▽

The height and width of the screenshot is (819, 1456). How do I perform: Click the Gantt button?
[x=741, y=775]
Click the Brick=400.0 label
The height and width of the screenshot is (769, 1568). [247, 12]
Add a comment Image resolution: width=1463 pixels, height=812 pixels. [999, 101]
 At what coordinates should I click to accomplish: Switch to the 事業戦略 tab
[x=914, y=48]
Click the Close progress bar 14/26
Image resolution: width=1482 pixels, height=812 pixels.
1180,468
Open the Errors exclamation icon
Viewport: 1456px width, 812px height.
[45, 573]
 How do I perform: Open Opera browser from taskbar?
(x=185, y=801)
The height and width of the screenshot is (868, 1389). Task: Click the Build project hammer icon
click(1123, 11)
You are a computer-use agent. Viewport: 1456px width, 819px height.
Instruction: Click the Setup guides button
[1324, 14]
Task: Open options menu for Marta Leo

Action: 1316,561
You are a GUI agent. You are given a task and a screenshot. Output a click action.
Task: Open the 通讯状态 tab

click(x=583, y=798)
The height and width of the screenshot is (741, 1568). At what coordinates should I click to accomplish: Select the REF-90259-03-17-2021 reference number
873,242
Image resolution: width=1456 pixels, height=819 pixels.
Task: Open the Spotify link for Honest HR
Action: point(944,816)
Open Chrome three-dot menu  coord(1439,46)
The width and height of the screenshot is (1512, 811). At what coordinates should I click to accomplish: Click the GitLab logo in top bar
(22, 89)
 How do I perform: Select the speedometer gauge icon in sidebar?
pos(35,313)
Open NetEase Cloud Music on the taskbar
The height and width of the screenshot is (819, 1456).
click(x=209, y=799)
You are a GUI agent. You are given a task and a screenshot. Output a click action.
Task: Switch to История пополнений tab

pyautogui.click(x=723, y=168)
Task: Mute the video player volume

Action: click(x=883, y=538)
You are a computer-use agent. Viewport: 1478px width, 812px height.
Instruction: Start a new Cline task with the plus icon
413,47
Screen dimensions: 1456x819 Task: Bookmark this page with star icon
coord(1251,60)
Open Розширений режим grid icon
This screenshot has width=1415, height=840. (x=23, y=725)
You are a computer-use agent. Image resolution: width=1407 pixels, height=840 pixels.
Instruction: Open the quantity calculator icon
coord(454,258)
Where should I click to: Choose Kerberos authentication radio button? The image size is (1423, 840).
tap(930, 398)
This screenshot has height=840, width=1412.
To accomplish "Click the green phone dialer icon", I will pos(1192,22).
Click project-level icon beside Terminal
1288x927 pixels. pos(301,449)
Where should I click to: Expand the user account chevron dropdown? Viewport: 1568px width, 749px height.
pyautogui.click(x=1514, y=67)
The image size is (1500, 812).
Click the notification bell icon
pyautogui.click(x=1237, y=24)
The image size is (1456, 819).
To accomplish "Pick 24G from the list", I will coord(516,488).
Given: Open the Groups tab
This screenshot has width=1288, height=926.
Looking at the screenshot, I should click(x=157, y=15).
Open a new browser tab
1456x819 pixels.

△

• TASK BRIEF: Only the line containing "Click the notification bell icon" and the lines after it, through the end of the data, should be copied, exactly as they are.

• WRITTEN REPLY:
Click the notification bell icon
pyautogui.click(x=1237, y=24)
The image size is (1456, 819).
To accomplish "Pick 24G from the list", I will coord(516,488).
Given: Open the Groups tab
This screenshot has width=1288, height=926.
Looking at the screenshot, I should click(x=157, y=15).
Open a new browser tab
1456x819 pixels.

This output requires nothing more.